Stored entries
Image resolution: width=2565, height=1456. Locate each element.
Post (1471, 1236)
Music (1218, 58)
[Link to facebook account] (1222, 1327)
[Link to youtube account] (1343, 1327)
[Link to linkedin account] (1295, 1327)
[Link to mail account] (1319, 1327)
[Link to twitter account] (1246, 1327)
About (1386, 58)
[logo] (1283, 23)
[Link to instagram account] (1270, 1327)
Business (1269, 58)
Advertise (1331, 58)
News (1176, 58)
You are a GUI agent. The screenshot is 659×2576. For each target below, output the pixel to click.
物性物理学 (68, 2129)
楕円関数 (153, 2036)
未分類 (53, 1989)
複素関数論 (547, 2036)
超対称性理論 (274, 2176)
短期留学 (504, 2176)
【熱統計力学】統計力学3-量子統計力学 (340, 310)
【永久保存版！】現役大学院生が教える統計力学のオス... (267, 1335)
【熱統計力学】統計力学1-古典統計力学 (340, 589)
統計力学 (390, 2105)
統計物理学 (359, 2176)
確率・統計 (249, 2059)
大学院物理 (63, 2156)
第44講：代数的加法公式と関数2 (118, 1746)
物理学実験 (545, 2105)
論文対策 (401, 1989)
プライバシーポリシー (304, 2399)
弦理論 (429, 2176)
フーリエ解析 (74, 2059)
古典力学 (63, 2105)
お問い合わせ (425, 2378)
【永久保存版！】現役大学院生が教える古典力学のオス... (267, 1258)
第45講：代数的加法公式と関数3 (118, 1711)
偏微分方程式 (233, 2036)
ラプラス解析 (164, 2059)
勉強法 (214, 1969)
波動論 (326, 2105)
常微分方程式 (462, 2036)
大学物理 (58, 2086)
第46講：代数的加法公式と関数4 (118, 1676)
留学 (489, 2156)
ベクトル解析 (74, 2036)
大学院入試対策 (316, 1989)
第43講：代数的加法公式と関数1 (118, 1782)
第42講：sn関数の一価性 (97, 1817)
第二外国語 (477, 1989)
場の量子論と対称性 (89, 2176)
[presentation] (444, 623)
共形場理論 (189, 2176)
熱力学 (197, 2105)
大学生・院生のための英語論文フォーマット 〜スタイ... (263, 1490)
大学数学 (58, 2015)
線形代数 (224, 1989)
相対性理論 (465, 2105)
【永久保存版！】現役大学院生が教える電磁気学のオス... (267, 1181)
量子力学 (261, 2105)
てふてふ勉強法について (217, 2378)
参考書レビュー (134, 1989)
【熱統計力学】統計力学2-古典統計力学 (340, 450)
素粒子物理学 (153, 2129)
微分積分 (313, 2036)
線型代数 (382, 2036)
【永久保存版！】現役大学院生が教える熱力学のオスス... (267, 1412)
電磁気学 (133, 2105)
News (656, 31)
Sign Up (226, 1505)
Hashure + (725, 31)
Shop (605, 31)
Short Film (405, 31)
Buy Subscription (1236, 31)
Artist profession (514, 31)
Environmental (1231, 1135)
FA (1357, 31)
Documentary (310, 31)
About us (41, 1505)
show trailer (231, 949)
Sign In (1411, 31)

[EXERCISE OBJECTIVE] Among the entries, how many lines hold the string "each"? Answer with a bare number.

[ANSWER TO THIS PROBLEM] 2